9-    Tarımda cinsiyetçi iş bölümüne son verilmeli, eşit işe eşit ücret ilke olmalıdır. Ücret kadın işçiye doğrudan verilmelidir. Yerleşim alanları yakınında ortak çamaşırhane ve mutfaklar kurulmalıdır.

10- Mevsimlik tarım işçisi kadınlarda gebe, lohusa kadınların ve bebeklerin düzenli takibinin yapılmalı, kadına yönelik her türlü şiddetin, ayrımcılığın önlenmesi için yasal düzenlemeler yapılmalıdır. 

11- Meslek hastalıklarının önlenmesi için çalışma koşullarının denetimi yapılmalı, koruyucu ve önleyici sağlık hizmeti bulundukları yerlerde verilmelidir.

12- Kamu-özel fark etmeksizin gıda üretim ve dağıtım zincirlerine çalışan tüm mevsimlik, taşeron vb farklı çalışma biçimlerine son verilmeli, güvenceli çalışma sağlanmalıdır.

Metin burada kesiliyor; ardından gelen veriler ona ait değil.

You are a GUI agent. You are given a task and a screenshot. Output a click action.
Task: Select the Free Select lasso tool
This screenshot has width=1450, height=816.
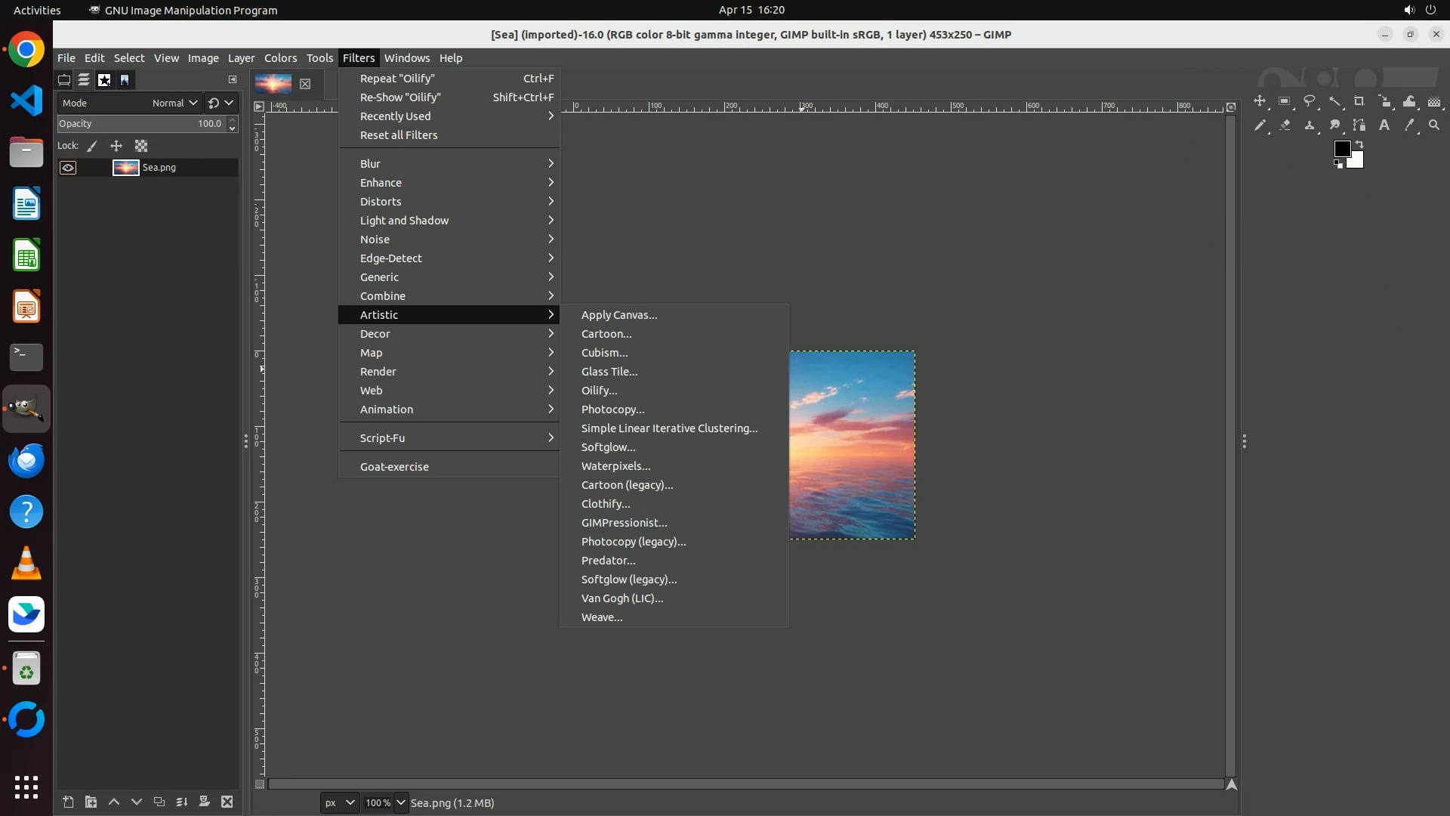[1310, 101]
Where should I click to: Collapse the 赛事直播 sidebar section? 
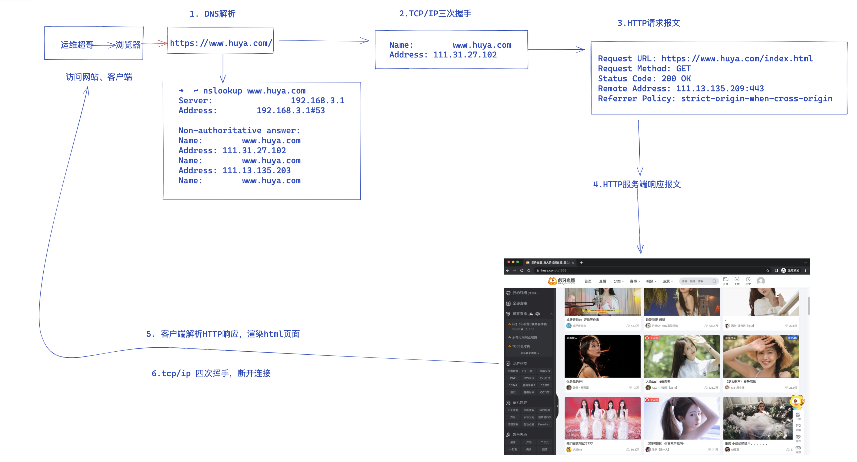(551, 314)
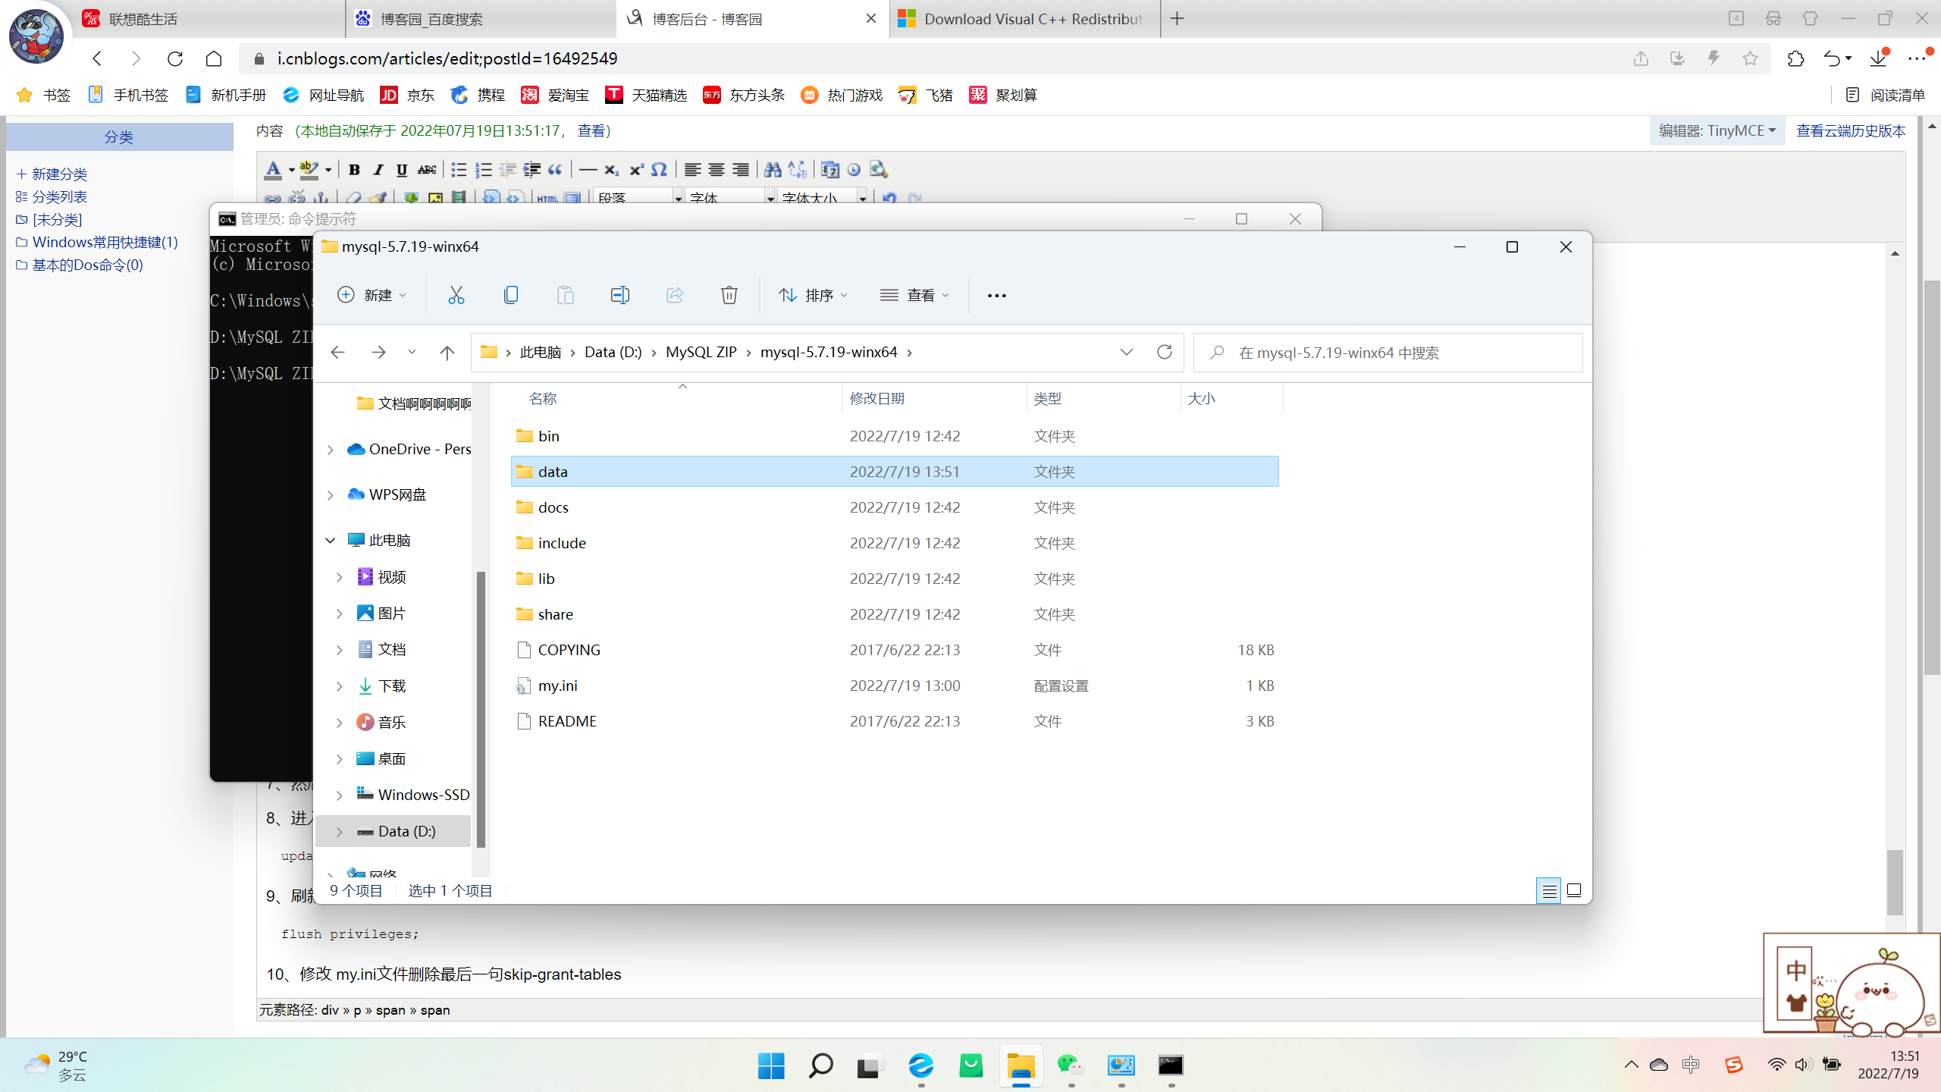
Task: Go up one folder level arrow
Action: [x=447, y=353]
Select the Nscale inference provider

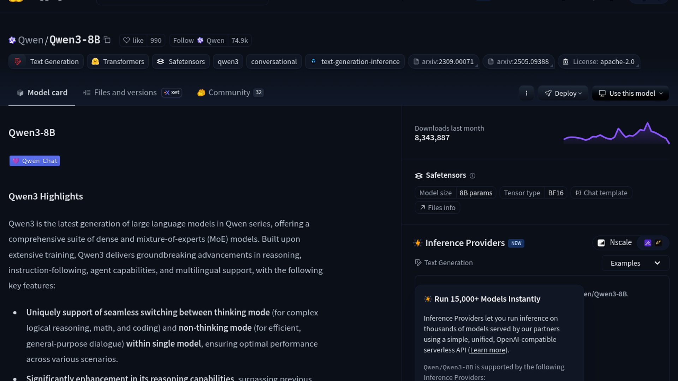[615, 243]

13- Bütün göçmen işçilere çalışma izni verilmeli, tüm sosyal haklar ve sendikalaşma hakkından faydalanmaları sağlanmalıdır. Göçmen işçiler kendi haklarını koruyacakları bir çalışma düzenine kavuşturulmalıdır.

14- Tarımda çalışan mevsimlik işçilerin barınma sorunu, sağlık sorunu ve çocukların eğitimi güvence altına alınmalıdır.

15- Çocuk emeğinin sömürüsü engellenmelidir. Çocuklar eğitime kazandırılmalıdır.